═══ Information provided ═══

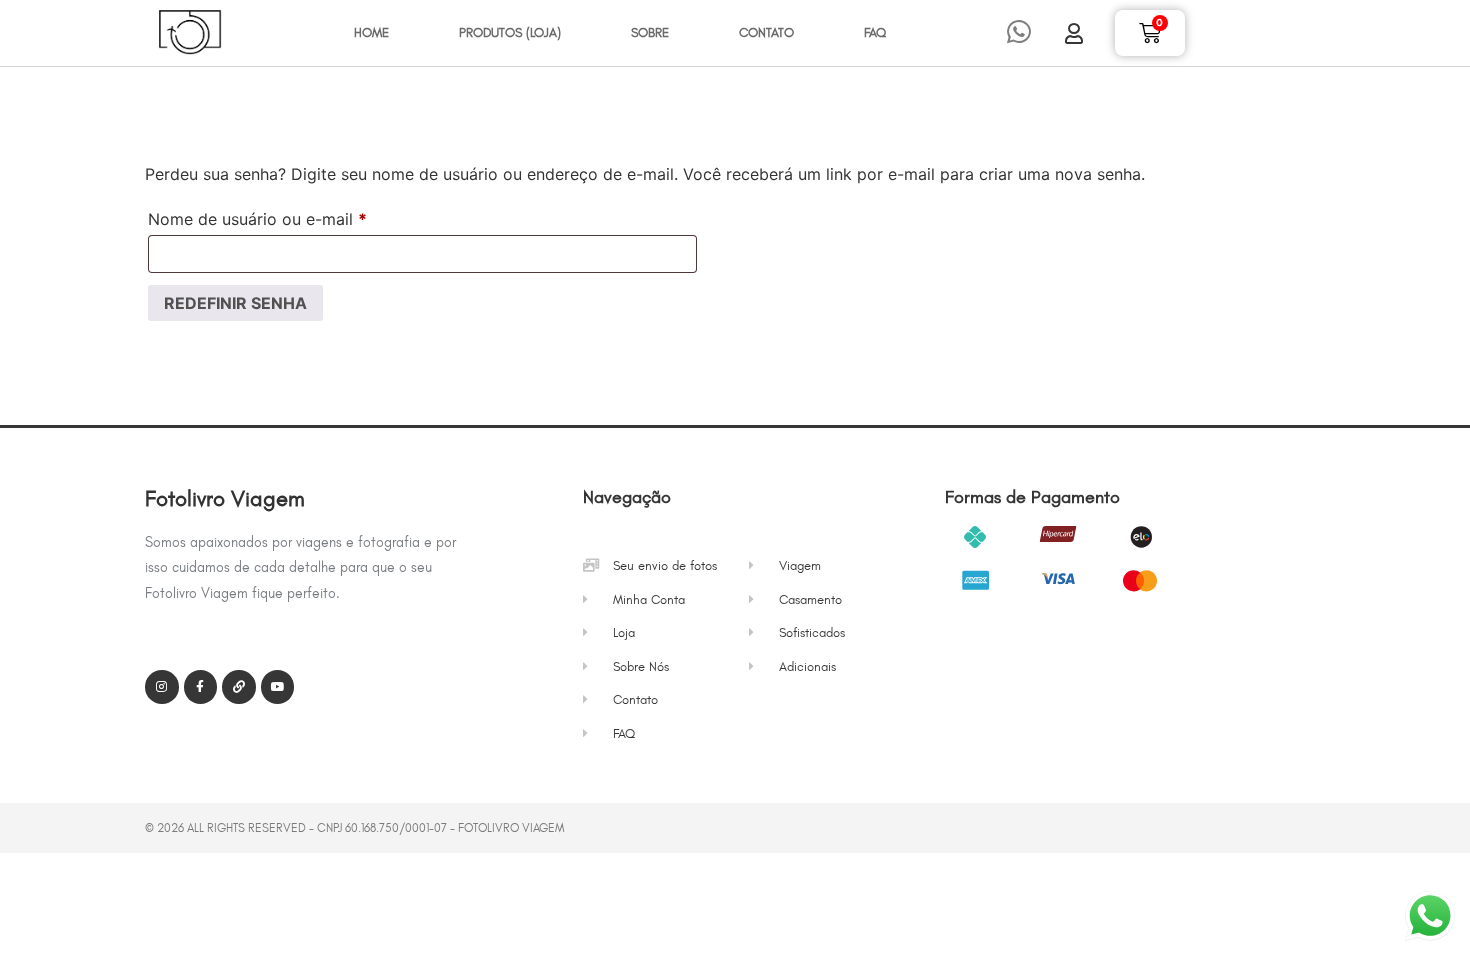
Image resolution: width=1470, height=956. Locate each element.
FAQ (875, 32)
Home (371, 32)
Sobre (650, 32)
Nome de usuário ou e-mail (300, 216)
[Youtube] (278, 687)
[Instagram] (162, 687)
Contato (766, 32)
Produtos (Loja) (510, 32)
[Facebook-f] (201, 687)
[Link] (239, 687)
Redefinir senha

═══

*Work required*:
Without including any pictures, please restate all the records exactly.

*Response to the exercise*:
Image resolution: width=1470, height=956. Locate each element.
FAQ (875, 32)
Home (371, 32)
Sobre (650, 32)
Nome de usuário ou e-mail (300, 216)
[Youtube] (278, 687)
[Instagram] (162, 687)
Contato (766, 32)
Produtos (Loja) (510, 32)
[Facebook-f] (201, 687)
[Link] (239, 687)
Redefinir senha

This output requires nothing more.